Durch meine Erinnerungskonstruktionen entsteht das Gebäude, in dem die Wahrnehmungen wohnen, die die eigenen Prognosen bilden. Die Erwartungen, die ich an das Klassentreffen hatte, das das 50. Abiturjahr feiern sollte, kamen aus der Verfestigung bestimmter Wortwechsel, die vor 20 Jahren in der gleichen Runde stattfanden.
Wenige Jahre nach der Wende waren damals noch viele Wunden offen, deren Schmerzen mir, als einem von 2 Wessis in der Runde, überreicht wurden. Ich war plötzlich der Kolonisator, war mitschuldig an den Brüchen, die die Biografien meiner Mitschüler durchzogen.

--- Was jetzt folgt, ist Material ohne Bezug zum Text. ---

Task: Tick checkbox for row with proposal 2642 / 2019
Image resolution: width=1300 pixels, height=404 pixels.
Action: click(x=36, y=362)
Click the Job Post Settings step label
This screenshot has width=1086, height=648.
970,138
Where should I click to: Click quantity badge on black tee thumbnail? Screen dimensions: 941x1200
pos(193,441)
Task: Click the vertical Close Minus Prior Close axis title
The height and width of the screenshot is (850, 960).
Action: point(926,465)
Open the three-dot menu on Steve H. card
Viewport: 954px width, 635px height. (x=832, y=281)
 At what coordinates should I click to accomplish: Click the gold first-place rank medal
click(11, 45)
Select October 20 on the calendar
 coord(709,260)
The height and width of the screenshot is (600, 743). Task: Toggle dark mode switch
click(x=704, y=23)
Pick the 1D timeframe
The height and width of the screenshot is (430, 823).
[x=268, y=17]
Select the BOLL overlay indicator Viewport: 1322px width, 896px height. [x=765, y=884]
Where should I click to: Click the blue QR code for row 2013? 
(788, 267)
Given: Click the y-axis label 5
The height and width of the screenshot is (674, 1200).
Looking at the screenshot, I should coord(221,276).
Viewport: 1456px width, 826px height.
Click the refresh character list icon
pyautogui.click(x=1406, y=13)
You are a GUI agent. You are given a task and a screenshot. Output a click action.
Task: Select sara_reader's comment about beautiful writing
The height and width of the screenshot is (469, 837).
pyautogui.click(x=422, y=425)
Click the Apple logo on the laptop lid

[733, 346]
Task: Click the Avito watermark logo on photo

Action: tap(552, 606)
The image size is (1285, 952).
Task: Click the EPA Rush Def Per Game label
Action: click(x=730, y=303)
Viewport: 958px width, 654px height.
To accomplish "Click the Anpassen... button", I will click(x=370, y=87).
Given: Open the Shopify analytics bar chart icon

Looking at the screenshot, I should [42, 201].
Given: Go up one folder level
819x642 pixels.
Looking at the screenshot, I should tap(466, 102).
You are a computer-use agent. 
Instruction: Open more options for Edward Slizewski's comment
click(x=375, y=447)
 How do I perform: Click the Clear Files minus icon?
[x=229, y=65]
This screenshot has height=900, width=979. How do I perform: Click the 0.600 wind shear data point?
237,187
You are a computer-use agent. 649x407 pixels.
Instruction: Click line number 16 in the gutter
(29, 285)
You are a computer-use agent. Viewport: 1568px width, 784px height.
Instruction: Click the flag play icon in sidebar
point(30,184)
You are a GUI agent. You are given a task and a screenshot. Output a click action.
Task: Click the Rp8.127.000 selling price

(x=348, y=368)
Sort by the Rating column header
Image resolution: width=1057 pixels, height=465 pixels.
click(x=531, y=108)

Und das nur, weil ich schon 5 Jahre vorher die DDR verlassen hatte und auf der anderen Seite der Grenze wohnte. Davon war nun Vorgestern keine Rede mehr.
Vielmehr erinnerten wir uns an das vielleicht wichtigste Ereignis unserer wenigen gemeinsamen Jugendjahre, einer Meuterei in einem Lager der vormilitärischen Ausbildung. Weil ein Mitschüler aus politischen Gründen von der Schule verwiesen worden war, formierten wir einen Protestzug als Schweigemarsch rund um den Exerzierplatz des Militärgeländes. Das war eine heikle Situation, auch für unsere Ausbilder, die in diesem Fall unsere militärischen Vorgesetzten waren. In unserer Berufsschule wurden wir dann festgesetzt, nicht mit Nahrung und Getränken versorgt und einzeln verhört. Unsere Mitschülerinnen versorgten uns mit Lebensmitteln, die sie uns in den offenen Fenstern des zweiten Geschosses zuwarfen. Dieser ganze Vorgang, der nun 50 Jahre her ist, hätte alle Zutaten für den Gründungsmythos einer Vereinigung zur Aufklärung dieses und ähnlicher Vorfälle von staatlicher Willkür in der DDR.